Task prompt:
When you reach the line that contains "Screen dimensions: 1430x856" below, transcribe it and each line after it word for word to the end of the records, omitting pictures.

Supplied records:
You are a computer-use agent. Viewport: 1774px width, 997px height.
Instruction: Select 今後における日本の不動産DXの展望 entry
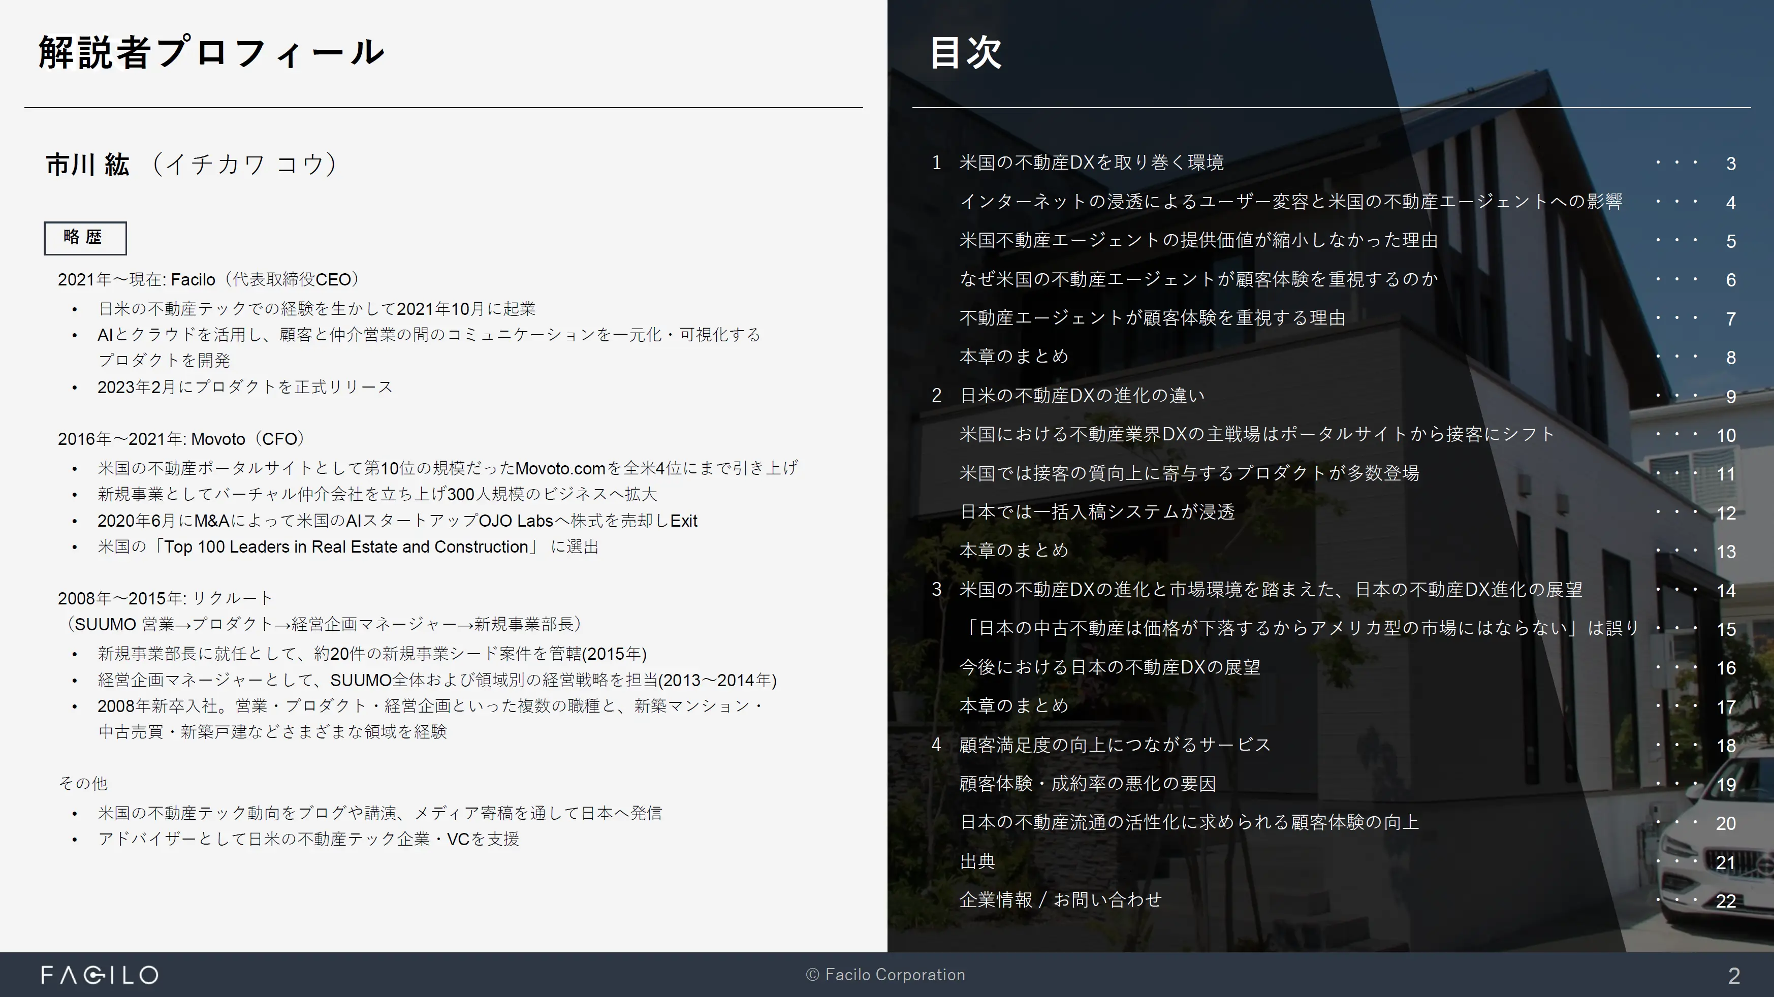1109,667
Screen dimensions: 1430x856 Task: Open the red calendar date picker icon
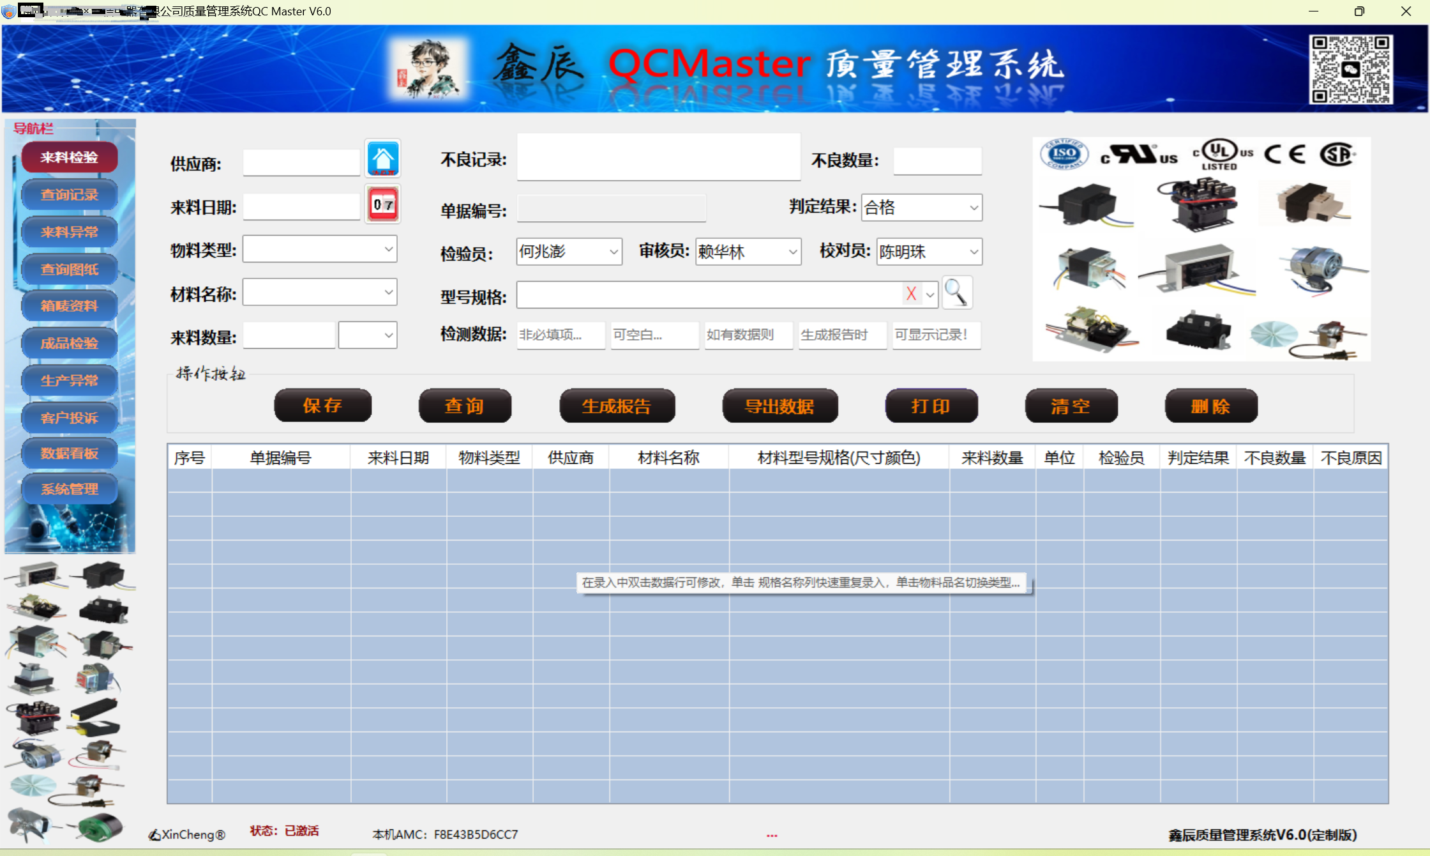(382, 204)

Response for this exercise:
Screen dimensions: 1430x856 Task: Open the red calendar date picker icon
(382, 204)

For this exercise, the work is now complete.